Assistant Manager Data Engineer - Deloitte Support Services India Private Limited
Key Responsibilities/Job Duties:
With 6 8 years of hands-on experience developing applications leveraging the following skills.
Build and Optimize Data Pipelines: Develop, maintain, and optimize scalable ETL pipelines using PySpark, Python, and Databricks. Ensure efficient data movement and transformation across structured and unstructured data sources.
Databricks Implementation: Work on the Databricks platform to design and implement robust data solutions, including Delta Lake architecture for efficient data storage and processing.
SQL Query Development: Create and optimize complex SQL queries for analytics and reporting purposes. Collaborate with analytics teams to ensure fast and efficient query execution.
Performance Tuning: Conduct performance tuning for Spark jobs and ETL processes. Optimize cluster configurations, caching strategies, and parallelism to improve runtime efficiency and reduce costs.

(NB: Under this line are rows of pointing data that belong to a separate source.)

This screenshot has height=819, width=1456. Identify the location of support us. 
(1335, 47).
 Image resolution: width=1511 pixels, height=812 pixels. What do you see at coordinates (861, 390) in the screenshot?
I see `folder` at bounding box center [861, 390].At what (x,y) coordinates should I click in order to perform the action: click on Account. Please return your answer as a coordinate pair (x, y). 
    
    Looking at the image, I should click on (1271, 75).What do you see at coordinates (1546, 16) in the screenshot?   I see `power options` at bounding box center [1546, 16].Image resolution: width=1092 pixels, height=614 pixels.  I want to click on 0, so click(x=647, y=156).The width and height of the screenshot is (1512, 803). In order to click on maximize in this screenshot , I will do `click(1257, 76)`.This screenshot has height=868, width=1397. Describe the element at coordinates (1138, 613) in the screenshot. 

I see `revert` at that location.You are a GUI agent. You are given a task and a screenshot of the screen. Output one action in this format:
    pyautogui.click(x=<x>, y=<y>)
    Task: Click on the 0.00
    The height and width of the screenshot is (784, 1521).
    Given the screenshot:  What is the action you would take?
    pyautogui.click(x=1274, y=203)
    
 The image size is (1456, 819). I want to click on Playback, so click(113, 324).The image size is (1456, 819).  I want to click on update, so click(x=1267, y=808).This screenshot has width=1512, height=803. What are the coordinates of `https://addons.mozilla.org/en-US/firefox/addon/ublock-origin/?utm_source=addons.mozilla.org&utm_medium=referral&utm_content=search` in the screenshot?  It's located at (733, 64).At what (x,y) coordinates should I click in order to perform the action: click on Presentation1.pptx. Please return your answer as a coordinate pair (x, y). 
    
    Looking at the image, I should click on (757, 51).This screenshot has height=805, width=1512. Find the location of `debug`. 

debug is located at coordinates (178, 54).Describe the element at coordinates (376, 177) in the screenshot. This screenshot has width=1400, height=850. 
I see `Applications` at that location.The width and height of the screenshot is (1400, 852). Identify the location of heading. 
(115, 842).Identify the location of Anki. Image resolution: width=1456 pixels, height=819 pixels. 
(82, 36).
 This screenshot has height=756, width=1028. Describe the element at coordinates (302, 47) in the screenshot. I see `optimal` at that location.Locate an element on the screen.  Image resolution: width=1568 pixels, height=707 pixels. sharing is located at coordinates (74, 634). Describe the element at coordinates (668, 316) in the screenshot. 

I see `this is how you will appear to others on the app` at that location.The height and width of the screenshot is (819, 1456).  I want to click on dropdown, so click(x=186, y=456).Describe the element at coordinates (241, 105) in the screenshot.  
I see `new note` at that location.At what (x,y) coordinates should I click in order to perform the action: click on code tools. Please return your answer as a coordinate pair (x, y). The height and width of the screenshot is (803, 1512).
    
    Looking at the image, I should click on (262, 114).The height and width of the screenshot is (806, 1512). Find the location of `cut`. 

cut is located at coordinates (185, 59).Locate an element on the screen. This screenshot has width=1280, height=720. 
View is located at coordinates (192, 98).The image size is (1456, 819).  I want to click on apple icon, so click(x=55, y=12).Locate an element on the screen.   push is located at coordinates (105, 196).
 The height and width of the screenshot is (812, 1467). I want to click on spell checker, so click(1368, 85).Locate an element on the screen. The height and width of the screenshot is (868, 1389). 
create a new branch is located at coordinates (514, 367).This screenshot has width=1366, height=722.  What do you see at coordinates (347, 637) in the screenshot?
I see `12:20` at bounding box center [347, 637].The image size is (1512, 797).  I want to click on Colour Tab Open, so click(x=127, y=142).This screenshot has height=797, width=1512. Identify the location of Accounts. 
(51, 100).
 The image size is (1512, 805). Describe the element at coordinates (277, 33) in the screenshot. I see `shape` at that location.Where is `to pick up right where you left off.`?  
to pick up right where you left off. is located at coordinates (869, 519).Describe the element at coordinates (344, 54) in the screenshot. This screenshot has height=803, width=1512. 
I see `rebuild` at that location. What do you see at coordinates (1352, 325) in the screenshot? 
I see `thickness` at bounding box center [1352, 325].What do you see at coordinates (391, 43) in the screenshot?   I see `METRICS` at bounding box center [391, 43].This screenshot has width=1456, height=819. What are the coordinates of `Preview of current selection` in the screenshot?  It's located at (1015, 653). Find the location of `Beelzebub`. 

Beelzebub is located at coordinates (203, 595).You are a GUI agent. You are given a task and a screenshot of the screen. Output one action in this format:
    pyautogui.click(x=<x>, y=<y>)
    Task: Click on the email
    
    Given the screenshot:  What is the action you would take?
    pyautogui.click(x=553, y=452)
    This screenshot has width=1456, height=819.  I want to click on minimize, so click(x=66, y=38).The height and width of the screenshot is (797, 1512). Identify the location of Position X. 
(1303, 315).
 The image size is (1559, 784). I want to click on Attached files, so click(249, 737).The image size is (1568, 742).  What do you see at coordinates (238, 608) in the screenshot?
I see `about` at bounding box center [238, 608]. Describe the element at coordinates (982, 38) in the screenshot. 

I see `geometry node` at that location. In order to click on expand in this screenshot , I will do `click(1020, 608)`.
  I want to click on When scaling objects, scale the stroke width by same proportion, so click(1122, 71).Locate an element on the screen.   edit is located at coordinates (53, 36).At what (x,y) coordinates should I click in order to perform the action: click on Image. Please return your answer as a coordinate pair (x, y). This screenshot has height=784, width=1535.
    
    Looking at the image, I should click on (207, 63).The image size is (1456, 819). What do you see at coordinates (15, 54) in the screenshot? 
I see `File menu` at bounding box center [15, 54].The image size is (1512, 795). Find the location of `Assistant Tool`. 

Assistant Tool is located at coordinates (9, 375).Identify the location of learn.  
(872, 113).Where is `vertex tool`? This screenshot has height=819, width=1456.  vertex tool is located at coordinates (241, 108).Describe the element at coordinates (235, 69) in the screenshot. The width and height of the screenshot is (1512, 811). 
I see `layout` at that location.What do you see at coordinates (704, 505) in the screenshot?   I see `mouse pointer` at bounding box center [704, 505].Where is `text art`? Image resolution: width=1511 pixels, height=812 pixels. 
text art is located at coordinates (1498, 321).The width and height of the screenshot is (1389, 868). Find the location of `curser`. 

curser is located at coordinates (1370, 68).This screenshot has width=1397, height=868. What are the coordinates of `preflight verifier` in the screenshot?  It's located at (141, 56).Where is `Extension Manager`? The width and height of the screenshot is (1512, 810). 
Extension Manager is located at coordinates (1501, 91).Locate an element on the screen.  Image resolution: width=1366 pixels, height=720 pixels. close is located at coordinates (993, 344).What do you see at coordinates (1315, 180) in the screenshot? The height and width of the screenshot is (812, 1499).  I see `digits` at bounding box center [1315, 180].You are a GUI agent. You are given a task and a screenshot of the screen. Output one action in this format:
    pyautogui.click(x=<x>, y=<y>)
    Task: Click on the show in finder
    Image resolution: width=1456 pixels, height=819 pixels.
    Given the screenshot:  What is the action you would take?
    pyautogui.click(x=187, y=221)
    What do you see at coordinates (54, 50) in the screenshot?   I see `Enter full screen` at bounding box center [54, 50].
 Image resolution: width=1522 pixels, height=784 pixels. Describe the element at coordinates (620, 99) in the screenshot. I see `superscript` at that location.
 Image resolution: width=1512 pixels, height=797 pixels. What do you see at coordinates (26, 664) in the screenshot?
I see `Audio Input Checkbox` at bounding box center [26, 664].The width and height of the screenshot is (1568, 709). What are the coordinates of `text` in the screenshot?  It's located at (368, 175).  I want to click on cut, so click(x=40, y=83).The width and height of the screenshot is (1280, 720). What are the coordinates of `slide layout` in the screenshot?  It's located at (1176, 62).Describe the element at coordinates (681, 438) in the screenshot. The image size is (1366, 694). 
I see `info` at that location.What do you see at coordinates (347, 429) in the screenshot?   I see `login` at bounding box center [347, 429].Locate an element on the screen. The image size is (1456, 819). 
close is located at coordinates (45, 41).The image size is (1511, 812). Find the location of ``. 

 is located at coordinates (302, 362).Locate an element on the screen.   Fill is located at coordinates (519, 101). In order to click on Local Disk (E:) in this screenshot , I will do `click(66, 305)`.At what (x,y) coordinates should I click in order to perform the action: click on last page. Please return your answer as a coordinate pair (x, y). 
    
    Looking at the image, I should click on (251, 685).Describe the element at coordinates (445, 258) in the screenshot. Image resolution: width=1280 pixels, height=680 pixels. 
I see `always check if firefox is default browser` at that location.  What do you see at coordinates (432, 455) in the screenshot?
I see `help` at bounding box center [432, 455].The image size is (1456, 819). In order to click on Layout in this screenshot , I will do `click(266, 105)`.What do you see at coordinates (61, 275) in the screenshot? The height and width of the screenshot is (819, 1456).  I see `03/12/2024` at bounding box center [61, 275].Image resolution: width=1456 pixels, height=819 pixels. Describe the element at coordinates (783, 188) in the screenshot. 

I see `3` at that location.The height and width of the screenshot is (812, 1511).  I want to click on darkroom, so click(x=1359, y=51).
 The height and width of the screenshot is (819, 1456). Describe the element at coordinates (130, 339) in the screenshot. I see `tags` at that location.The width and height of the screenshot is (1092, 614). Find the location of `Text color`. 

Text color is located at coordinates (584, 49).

Data Governance and Security: Implement data security measures, including data masking, encryption, and fine-grained access controls. Utilize Databricks Unity Catalog to manage schemas, tables, and data lineage tracking.
Collaboration Across Teams: Work closely with data architects, analysts, and scientists to understand requirements and deliver high-quality data solutions that support analytics and machine learning workflows.
Automation and CI/CD: Integrate data workflows into CI/CD pipelines using tools like Azure DevOps and Git. Automate deployment processes for data pipelines and ensure consistency in releases.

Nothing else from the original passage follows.